Explosives are selected for use in particular applications depending upon the result desired. For example, in highway construction when cutting through mountains, it is generally desirable to use a high velocity explosive which creates a shock wave which completely fractures a rock. This will then produce a face which is relatively intact and less likely to cave in. In contrast, in other applications, it is desirable to obtain heaving and fracturing of the rock. This result is generally accomplished by a lower velocity explosive. Thus, in open pit mining it is more preferred to use a heaving explosive which pushes the ore away from the face and also pulverizes the ore. This allows the ore to be more easily removed and processed. Also, in the selection of explosives, the power possessed by volume of an explosive is important to achieve the best efficiency in the mining operations. With water-in-oil and melt-in-fuel emulsion explosive compositions, the velocity and power of explosive compositions can be affected in a positive manner by the addition of certain solid components. However, the drawback to the addition of solids to water-in-oil and melt-in-fuel emulsion explosives is that the solids tend to destabilize the emulsion. A tendency to destabilize indicates that the emulsion will break, i.e., that the discontinuous phase will not remain dispersed throughout the continuous phase. When the emulsion breaks, the explosive becomes less sensitive to detonation and, depending on the degree of breakdown, may become nondetonable. Further, generally upon breaking the emulsion becomes hard and is harder to handle, i.e., pump or auger. Stability is a very important factor in small diameter water-in-oil and melt-in-fuel emulsions intended to be replacements for dynamite, as they are generally prepackaged and thus must have a sufficient shelf-life in which they retain their desired properties.

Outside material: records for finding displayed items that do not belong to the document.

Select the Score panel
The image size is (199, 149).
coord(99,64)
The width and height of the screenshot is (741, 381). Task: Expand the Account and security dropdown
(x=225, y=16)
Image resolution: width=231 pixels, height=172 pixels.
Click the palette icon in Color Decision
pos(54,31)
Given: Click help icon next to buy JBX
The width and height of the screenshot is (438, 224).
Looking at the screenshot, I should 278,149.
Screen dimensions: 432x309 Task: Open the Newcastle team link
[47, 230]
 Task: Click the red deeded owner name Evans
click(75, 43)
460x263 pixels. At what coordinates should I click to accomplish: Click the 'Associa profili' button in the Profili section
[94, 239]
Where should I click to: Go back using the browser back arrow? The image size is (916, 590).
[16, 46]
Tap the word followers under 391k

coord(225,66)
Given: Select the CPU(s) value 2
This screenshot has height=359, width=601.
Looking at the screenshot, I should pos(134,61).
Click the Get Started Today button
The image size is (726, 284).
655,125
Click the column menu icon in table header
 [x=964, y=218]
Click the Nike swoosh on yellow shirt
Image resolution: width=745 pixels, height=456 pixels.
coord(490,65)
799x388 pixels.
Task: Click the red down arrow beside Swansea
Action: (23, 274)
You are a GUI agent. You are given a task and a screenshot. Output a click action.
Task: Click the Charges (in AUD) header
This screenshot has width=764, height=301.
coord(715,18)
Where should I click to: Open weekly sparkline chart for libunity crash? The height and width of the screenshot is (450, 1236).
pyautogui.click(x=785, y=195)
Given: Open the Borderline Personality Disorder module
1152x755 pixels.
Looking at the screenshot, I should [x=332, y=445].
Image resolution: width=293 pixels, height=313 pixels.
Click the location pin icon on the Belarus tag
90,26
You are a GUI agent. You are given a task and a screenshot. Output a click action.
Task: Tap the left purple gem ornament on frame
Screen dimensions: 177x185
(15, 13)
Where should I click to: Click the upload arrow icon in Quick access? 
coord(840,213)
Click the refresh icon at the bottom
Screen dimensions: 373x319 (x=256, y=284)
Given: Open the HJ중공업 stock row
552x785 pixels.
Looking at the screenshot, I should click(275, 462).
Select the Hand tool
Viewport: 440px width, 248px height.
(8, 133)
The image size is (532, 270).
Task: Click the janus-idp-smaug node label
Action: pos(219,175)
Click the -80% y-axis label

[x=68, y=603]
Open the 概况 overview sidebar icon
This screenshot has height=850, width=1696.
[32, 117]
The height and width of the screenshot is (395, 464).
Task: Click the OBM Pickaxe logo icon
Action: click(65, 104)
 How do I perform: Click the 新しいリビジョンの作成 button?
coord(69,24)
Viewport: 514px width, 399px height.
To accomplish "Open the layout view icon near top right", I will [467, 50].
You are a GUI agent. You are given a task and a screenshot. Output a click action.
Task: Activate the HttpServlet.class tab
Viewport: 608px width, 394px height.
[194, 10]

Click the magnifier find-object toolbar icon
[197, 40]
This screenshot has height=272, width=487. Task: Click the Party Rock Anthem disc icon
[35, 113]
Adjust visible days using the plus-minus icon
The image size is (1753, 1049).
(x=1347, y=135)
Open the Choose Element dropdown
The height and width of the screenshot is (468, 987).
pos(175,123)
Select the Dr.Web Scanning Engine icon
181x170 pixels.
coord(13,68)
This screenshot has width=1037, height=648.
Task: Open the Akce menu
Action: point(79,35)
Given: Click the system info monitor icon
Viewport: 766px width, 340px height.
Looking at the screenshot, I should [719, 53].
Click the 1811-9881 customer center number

It was generally believed that the solids caused instability of water-in-oil emulsions by causing migration of the water from the dispersed aqueous phase in the emulsion and destabilizing the droplets such that the emulsion would break. The approach taken previously to make the solids more compatible with the emulsion was to coat the solids with a waterproof coating such as waxes or film forming plastics, for example cellulose acetate butyrate. For example, see U.S. Pat. No. 4,555,278. This approach has obtained only limited success. In contrast, no explanation has been given for the destabilization of melt-in-fuel or anhydrous emulsion explosives. That is, since the anhydrous emulsion contains no water in the dispersed phase the explanation given for the breakdown of water-in-oil emulsions does not apply.
The present invention yields the technical advantage of providing coatings for solid components which increase the stability of water-in-oil and melt-in-fuel emulsion compositions into which the solids are incorporated without the use of waterproofing agents.